Simulating unsteady flow, anabranching, and hyporheic dynamics in a glacial meltwater stream using a coupled surface water routing and groundwater flow model

Flooding affects ecosystems by transporting water and solutes across aquatic-terrestrial interfaces, removing nutrient and organic substrate limitations, and spurring biogeochemical activity. Few studies have considered the influence of flooding on surface water-groundwater interactions. This research examines the temporally variable water storage and exchange in a stream in the McMurdo Dry Valleys (MDV) of Antarctica, where diel flood pulses occur due to glacial melt. Several MDV streams display truncated discharge peaks, suggesting water storage between the source glacier and the gauging station. We tested the hypothesis that stream braids and subsurface water storage contribute to the difference between glacial melt and stream outflow hydrographs by constructing a coupled surface water routing and subsurface water flow model. This model routes water into stream braids at high flows and allows this water to infiltrate and return to the stream via subsurface flow paths as flows recede. Our simulation demonstrates the importance of surface-subsurface water interactions in controlling the hydrograph shape.

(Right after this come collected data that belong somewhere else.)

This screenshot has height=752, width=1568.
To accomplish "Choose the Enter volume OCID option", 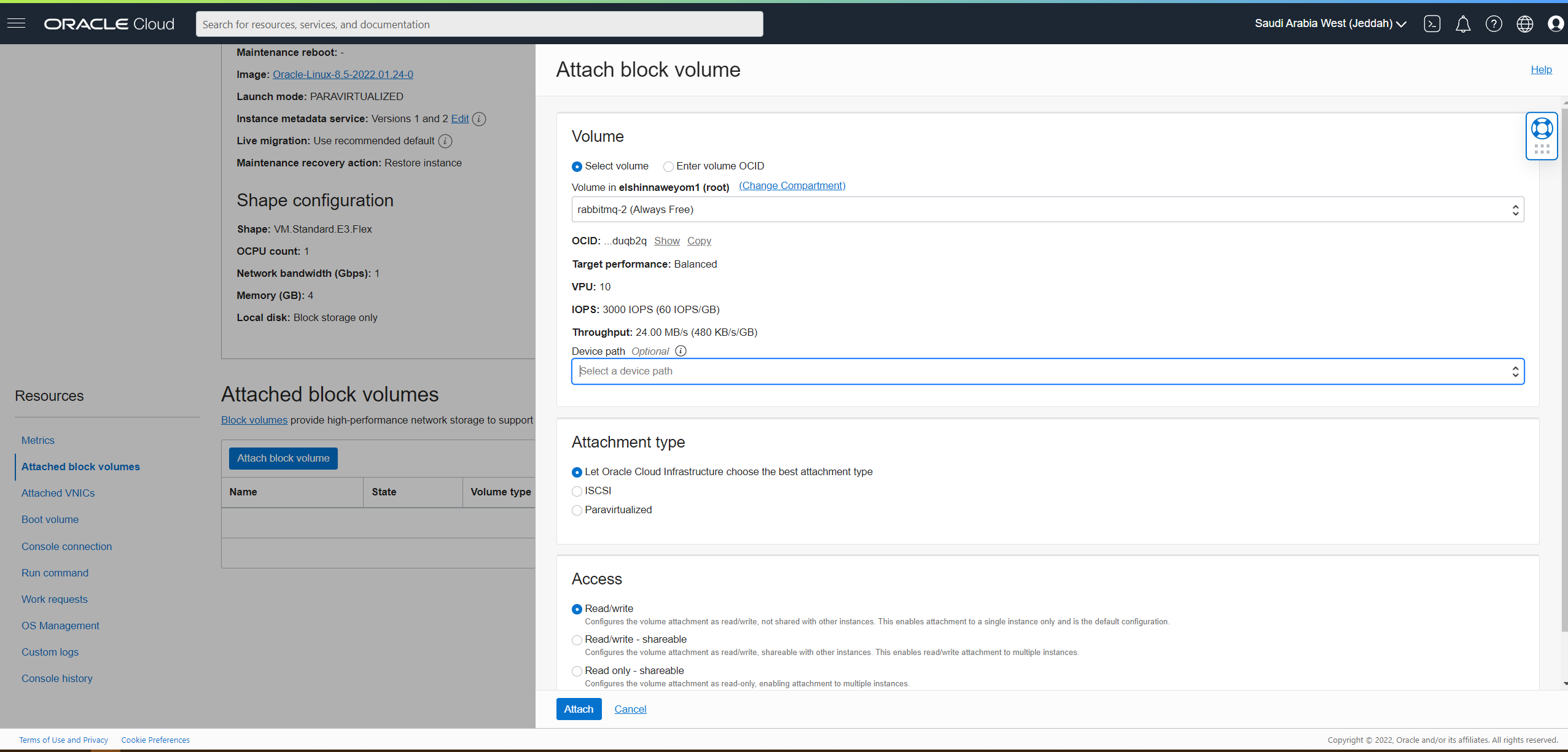I will pos(668,166).
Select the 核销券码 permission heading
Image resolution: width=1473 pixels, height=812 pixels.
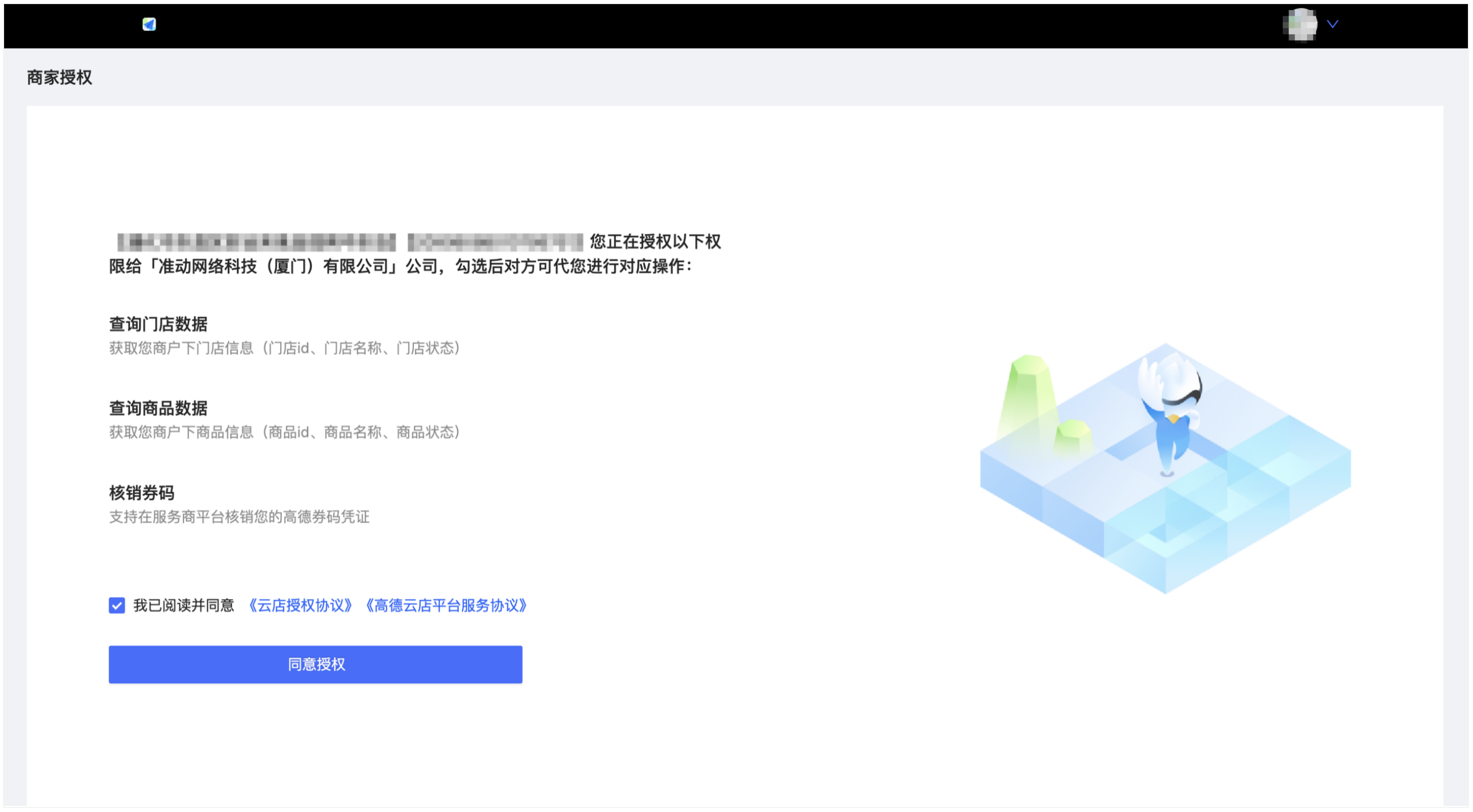coord(142,492)
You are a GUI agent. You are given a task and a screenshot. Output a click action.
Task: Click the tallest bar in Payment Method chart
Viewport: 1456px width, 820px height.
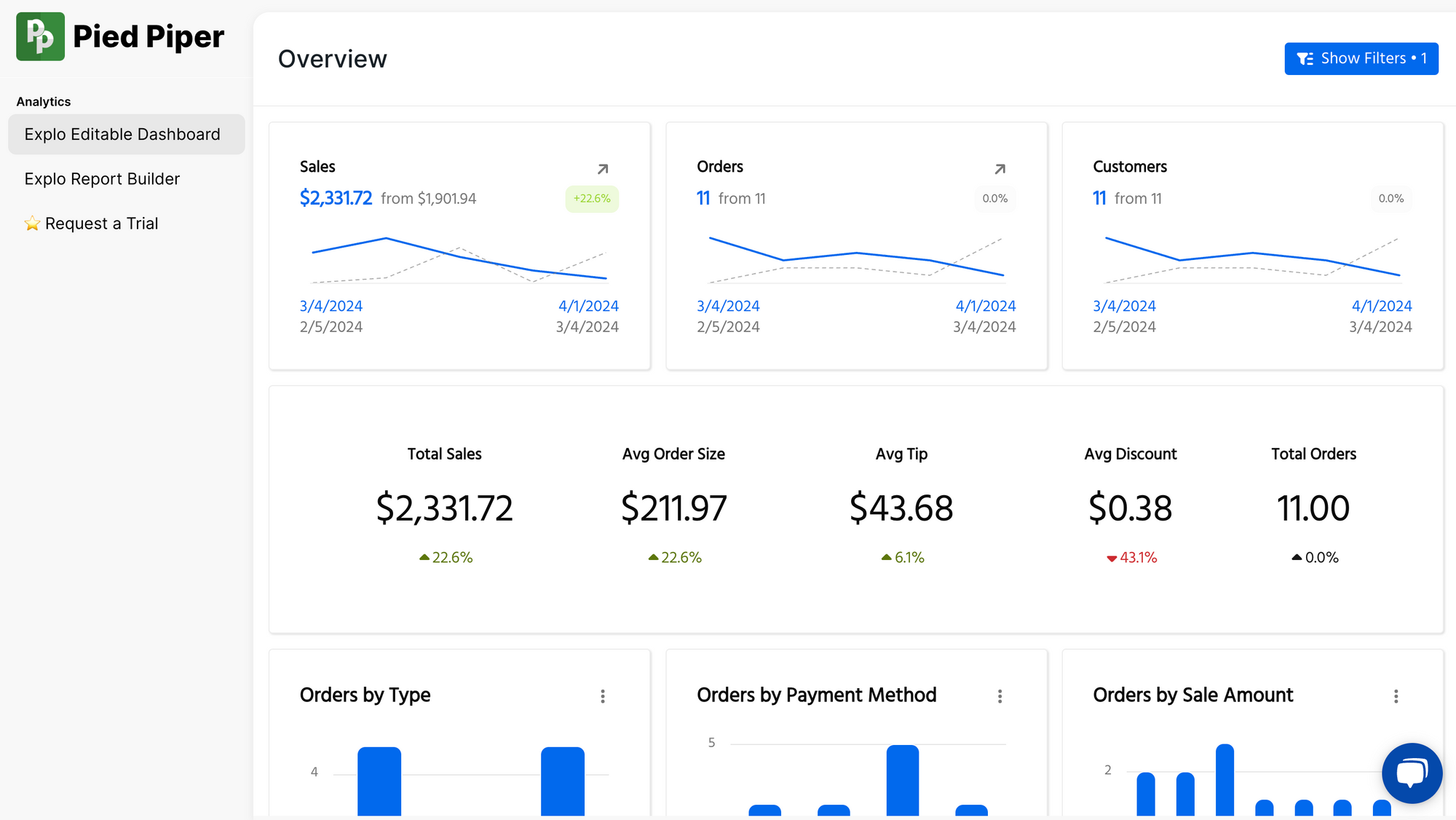(902, 779)
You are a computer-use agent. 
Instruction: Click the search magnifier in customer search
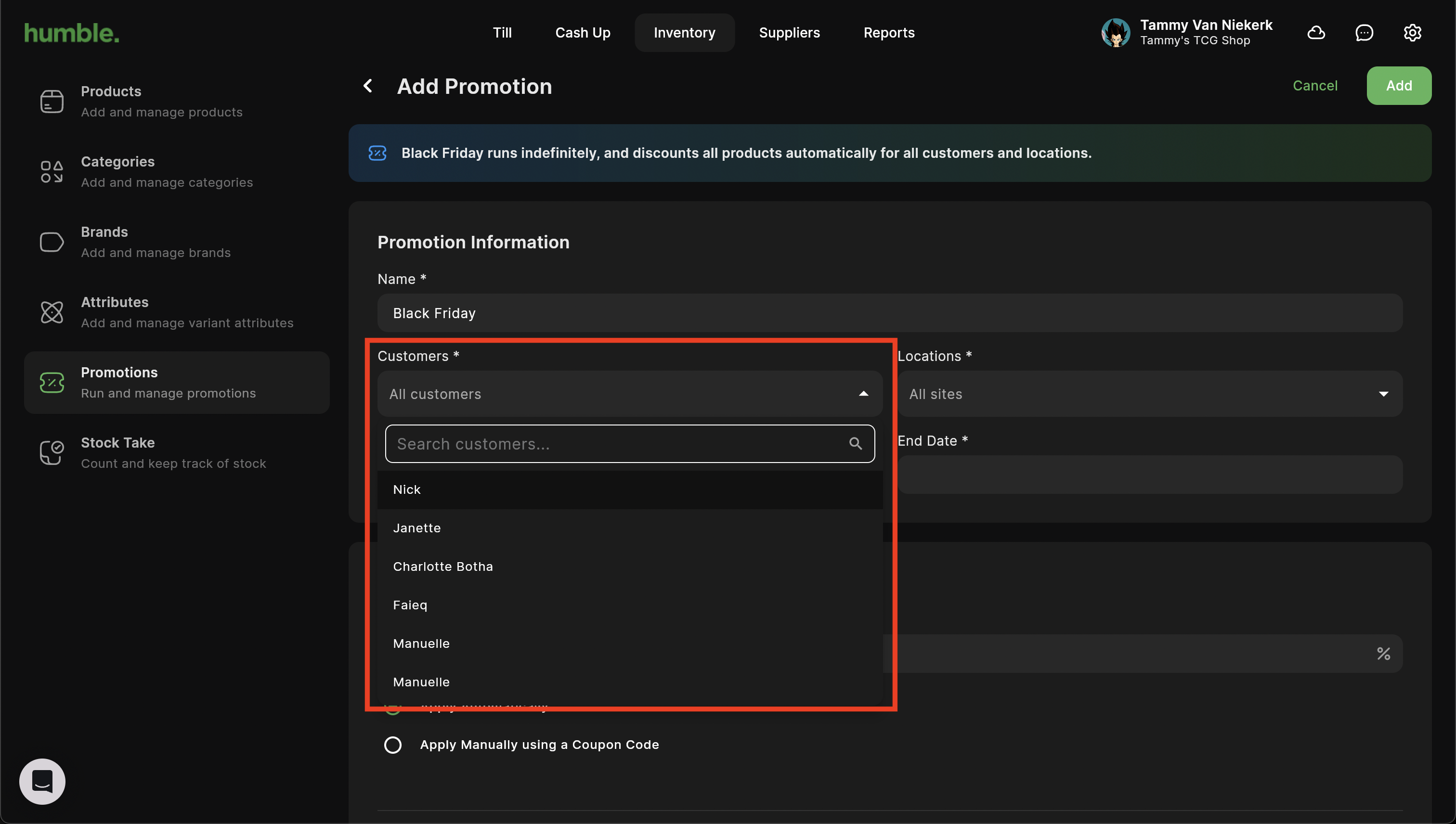[x=856, y=444]
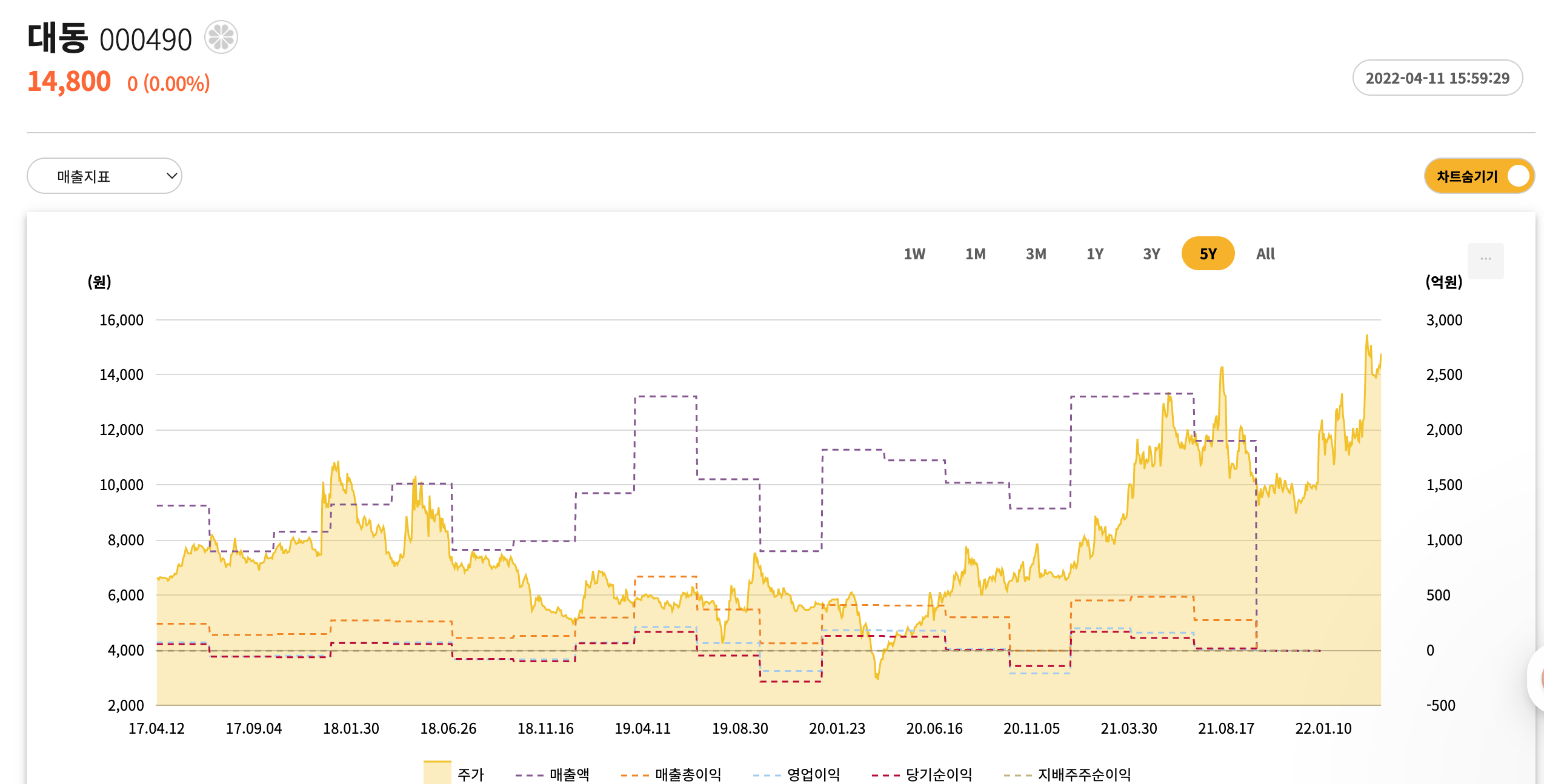Click the orange 매출총이익 legend line icon
This screenshot has width=1544, height=784.
click(635, 775)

Maximum simulated discharge was sensitive to storage parameters including aquifer depth and the flooding threshold, while minimum discharge was sensitive to hydraulic conductivity. Subsurface storage volume varied by 38% over a diel cycle and stream-subsurface exchange rates varied from 0 to 0.19 m(3) h(-1) m(-1), with exchange from the stream to the subsurface during high flows, and vice versa at low flows. These results underscore how unsteady flow can increase hyporheic interactions and ecosystem productivity, and provide support for maintaining natural stream morphology and flow regimes.